Check each line of the listing for the word "Kettering" and report the ones that have it.

______

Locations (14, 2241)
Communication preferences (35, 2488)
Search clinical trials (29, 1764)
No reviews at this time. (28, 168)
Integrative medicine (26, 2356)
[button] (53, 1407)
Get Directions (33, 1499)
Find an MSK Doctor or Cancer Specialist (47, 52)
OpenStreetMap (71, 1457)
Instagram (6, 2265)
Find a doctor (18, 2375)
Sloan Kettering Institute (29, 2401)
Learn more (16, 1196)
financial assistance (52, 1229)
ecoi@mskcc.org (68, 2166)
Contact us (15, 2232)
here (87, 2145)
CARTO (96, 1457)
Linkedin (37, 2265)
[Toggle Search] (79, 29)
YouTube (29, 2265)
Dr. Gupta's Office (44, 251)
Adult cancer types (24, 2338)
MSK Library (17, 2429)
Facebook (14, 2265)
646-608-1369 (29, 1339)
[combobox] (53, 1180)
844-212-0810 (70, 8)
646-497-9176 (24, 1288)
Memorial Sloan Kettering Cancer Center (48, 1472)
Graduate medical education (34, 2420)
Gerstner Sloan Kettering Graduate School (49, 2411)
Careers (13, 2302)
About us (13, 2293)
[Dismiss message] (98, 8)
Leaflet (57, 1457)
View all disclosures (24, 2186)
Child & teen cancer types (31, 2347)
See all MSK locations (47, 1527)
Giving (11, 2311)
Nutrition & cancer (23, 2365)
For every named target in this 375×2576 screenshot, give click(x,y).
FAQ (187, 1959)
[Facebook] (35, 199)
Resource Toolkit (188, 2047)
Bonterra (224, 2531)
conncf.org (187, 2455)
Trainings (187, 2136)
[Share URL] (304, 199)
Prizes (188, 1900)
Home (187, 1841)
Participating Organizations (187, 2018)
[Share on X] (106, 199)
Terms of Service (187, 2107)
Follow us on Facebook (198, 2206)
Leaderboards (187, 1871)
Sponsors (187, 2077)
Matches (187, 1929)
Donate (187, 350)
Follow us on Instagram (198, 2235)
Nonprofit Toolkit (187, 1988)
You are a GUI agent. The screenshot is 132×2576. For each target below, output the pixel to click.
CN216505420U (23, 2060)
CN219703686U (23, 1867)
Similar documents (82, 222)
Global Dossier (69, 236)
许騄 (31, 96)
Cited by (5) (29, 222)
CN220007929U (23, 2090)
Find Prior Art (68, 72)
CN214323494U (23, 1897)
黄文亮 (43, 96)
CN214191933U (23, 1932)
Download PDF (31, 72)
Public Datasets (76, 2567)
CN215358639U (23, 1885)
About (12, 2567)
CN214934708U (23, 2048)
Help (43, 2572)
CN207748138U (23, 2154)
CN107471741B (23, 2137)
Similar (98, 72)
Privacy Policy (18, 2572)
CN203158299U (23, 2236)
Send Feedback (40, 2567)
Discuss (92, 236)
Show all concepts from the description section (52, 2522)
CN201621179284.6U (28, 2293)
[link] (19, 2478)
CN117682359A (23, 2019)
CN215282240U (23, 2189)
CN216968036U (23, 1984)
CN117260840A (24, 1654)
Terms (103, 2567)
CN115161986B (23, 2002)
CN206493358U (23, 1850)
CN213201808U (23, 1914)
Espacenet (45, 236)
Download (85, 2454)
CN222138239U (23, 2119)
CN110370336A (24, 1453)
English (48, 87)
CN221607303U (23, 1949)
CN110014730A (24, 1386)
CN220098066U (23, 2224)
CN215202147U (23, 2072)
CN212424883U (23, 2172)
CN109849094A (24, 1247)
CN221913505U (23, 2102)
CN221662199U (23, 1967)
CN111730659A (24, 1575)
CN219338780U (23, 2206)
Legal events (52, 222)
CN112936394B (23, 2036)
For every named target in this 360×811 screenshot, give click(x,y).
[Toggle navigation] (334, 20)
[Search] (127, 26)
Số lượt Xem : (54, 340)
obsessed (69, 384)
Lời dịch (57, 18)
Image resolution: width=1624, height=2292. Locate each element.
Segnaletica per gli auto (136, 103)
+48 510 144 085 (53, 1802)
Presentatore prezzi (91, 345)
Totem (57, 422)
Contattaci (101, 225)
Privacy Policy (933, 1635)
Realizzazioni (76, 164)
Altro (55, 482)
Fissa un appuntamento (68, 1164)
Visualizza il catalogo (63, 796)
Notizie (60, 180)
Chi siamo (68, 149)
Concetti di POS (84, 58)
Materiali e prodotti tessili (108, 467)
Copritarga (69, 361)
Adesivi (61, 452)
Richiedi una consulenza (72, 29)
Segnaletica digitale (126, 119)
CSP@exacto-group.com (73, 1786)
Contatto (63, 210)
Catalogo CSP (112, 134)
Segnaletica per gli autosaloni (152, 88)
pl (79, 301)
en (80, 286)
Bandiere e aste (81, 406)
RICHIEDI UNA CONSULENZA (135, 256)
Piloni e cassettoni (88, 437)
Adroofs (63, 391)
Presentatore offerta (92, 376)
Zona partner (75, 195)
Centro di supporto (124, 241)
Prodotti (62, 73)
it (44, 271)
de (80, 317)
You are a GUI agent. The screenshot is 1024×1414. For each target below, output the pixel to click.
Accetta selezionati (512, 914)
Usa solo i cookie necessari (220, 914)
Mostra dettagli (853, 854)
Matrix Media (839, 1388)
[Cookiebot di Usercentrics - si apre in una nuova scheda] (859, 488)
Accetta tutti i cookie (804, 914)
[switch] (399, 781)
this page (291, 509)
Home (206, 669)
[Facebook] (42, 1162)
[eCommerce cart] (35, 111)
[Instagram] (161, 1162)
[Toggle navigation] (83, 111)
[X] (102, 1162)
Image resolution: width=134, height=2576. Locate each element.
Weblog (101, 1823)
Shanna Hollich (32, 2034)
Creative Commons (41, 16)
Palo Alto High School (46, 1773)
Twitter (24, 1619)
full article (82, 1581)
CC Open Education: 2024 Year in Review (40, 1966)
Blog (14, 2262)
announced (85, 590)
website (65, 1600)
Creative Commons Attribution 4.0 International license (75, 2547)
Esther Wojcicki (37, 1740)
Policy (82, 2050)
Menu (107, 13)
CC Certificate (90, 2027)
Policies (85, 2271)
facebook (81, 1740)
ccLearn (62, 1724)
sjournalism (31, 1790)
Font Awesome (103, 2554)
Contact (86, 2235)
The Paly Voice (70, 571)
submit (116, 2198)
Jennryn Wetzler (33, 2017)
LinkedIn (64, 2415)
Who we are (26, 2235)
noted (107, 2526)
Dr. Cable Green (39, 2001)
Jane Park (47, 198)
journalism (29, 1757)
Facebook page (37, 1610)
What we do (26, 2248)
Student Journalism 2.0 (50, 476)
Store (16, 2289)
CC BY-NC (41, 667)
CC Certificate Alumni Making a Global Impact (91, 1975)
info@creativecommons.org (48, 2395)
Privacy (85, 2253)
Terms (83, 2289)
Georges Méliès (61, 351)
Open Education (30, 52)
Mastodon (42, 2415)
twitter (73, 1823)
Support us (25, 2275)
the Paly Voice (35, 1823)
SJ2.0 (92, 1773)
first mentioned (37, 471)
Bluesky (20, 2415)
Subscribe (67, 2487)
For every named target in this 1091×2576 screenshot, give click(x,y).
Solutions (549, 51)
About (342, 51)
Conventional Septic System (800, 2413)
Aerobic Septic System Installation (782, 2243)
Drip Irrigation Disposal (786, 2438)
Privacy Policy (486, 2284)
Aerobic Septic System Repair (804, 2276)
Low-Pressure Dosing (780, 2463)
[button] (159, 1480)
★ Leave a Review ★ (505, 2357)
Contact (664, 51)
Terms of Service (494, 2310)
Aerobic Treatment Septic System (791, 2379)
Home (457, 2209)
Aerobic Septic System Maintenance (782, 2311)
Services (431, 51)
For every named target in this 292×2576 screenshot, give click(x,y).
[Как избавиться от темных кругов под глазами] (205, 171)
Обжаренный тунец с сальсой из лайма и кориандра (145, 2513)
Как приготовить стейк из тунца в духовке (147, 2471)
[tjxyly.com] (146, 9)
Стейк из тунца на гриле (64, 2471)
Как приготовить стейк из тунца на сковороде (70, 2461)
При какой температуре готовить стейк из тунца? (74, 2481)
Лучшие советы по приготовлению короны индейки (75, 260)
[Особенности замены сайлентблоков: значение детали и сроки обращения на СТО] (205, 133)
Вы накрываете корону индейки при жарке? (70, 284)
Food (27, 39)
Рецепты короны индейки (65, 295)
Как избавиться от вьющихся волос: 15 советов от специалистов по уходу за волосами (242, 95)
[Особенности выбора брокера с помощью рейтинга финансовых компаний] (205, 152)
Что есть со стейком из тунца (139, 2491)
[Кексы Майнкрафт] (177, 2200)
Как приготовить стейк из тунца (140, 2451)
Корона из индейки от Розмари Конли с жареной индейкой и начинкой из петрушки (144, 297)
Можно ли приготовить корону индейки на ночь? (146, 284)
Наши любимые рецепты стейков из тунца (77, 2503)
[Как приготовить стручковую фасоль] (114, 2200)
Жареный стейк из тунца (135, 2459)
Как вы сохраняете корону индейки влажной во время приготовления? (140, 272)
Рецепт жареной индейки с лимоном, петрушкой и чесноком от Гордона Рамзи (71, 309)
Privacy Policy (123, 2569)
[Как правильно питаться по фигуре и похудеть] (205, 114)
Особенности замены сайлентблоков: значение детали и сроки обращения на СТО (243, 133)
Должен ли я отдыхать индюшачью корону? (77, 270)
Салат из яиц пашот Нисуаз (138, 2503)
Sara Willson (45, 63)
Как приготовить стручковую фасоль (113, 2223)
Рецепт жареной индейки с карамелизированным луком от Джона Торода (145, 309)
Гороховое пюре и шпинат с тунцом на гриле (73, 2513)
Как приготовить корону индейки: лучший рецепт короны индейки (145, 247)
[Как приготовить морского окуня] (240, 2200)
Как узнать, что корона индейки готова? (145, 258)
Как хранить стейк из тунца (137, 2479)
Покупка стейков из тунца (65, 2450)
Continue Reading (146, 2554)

______

- **TASK OUTPUT**
Sloan Kettering Institute (29, 2401)
Memorial Sloan Kettering Cancer Center (48, 1472)
Gerstner Sloan Kettering Graduate School (49, 2411)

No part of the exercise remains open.